The extensive Ruvu Forest Reserve covers 67,000 hectares in total covering portions of Kisarawe, Kibaha and Bagamoyo districts. The northern part of the reserve is now reported to have fallen into the hands of unscrupulous affluent people.
Despite the fact that the forest reserve is surveyed and well demarcated, grabbers disregard the formal boundaries to carve up the land among themselves. Two years ago one of the beacons (marked ZCO 471) among other border signposts was pulled up in Kerege village in Bagamoyo District.
Part of the grabbed land is being prepared for construction of structures including fenced residential houses. Villagers are not allowed to undertake any activities on the appropriated land. The reserve is divided into two parts, namely North Ruvu (32,000 hectares) and South Ruvu (35,000 hectares) as was officially declared as reserve forests by the government in 1978 and 1979 respectively.
During an audience recently with forest workers at Kibaha Forest Head Office, the Minister for Natural Resources and Tourism, Mr Ezekiel Maige, assured workers and the community at large that the government was committed to working closely with them to protect the natural resources through public private partnership.
The minister visited the area to make a personal assessment of measures taken to control any destruction of the forest reserve, learn about on-going conservation efforts and discuss with the community on the most efficient way to promote sustainable tree planting and conservation.
"There are people well placed in high public offices that are aware of existing forest regulations, but have decided to acquire land illegally inside borders of the forest reserve. "Your visit today is timely and has been of great relief to us.
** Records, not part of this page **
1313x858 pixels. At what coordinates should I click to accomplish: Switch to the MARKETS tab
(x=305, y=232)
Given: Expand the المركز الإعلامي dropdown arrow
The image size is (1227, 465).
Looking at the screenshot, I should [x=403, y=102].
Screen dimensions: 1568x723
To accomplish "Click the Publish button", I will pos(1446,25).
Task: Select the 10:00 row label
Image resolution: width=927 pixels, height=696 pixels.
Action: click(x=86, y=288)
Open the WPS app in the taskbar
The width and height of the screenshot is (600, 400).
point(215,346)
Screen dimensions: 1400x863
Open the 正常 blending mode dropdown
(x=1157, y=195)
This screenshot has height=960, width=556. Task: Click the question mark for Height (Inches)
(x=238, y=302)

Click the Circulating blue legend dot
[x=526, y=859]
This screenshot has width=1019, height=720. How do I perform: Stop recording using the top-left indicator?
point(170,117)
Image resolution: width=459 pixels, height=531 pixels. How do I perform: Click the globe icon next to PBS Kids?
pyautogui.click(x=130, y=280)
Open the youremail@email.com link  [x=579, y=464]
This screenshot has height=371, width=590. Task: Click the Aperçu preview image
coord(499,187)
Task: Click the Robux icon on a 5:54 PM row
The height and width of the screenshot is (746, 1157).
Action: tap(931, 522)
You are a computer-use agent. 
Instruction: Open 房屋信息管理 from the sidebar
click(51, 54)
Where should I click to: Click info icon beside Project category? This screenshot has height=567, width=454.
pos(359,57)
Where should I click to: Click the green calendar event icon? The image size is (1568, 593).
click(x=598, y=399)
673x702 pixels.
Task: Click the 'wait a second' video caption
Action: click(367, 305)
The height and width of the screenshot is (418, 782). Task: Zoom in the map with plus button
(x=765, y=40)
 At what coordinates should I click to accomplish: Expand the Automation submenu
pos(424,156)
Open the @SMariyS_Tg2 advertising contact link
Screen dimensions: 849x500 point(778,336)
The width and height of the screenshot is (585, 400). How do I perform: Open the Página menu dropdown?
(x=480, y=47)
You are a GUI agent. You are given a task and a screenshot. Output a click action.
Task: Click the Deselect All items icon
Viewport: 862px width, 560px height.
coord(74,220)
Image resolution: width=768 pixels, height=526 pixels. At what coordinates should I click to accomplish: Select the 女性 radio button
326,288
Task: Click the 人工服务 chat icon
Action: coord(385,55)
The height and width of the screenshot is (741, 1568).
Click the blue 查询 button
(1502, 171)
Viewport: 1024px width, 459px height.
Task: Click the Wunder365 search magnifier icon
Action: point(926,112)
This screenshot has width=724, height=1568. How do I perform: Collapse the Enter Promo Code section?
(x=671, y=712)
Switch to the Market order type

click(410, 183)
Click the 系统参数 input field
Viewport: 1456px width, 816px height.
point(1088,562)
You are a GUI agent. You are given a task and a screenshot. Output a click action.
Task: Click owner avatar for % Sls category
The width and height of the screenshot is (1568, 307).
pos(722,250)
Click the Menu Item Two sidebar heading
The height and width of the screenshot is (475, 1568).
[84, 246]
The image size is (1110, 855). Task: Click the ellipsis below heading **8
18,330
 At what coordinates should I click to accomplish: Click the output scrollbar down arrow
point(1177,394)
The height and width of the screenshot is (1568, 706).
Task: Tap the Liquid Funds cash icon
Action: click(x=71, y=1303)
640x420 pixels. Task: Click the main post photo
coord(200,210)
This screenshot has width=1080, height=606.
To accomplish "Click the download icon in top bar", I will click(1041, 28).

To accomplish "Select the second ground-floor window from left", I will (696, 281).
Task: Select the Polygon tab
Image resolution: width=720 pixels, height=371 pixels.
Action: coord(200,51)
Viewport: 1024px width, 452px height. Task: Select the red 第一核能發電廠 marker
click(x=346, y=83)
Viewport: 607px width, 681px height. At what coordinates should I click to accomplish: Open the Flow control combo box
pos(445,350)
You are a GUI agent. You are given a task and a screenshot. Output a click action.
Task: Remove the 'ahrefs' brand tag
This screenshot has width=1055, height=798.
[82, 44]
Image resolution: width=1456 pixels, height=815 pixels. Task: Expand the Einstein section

We (workers) are asking for your intervention. There is a need to order all invaders to vacate the land," requested one of the forest officers (name withheld).
Villages known to have been targeted by land grabbers and continued land encroachment include Kerege, Manofu, Mafumbu, Kiwete, Mapinga, Vikawe, Kidimu, Zinga and Saeni (Visiga), all in Kibaha and Bagamoyo districts.
"Control measures have been taken by regional forest authorities that have called for the eviction of some of the invaders. But there are those who consider themselves as untouchables who we leave in your hands. We hope you will deal with them.
"They have threatened to use their influence to engineer dismissals of vocal forest officers. However, we are confident that you can face them," the officer said. Earlier, Daniel Isara, who is the Regional Forest Officer, presented a formal report to the minister explaining that his office had managed to work very closely with surveyors from the Tanzania Forest Service (TFS) to mark forest boundaries near Saeni and Mbwawa villages.
The villages are among the most targeted ones, he explained where drums filled with concrete were posted to serve as boundary marks. Efforts are underway to survey Buma, Zinga and Kerege villages. In the course of land survey, a few arrests were made and two cases are still pending in Kibaha District Court against implicated land invaders.
Listening carefully to the explanation given by workers and the request made for his intervention, the minister also learnt about looming fear among workers who were not ready to directly reveal the names of the alleged 'big shots.' Mr Maige came up with a good suggestion that was largely accepted by the workers. "Let tree planting activities start in the appropriated land immediately and the so-called 'influential' individuals will come forward for compulsory identification," Maige said.
He underlined the need to have more employees in the forest sector, the initiative that he said would now be implemented more effectively following establishment of the Tanzania Forest Service (TFS) currently under the Acting Chief Executive, Ms Monica Kagya. "Tanzania Forest Service (TFS) will have the autonomy to devise applicable strategies to collect more revenue and more importantly hire a bigger workforce especially forest guards and other skilled workers putting in place the necessary work tools like vehicles, motorcycles and others," Maige clarified.
Commenting on the need for extensive tree planting crusade, the minister suggested a leap from the traditional approach whereby individuals planted a few trees at their homesteads. He emphasized the need for the community to be engaged in well coordinated tree planting efforts which should go hand-in-hand with a sense of ownership.
"Involvement of the general public is crucial for sustainability in conservation of the environment. Continuous training of the community members on the right moment to plant tree, good choice of the right species and impart skills for good care of trees will enhance extensive tree planting. "Successful pilot projects would serve as a model for expansion of the drive country-wide," he said.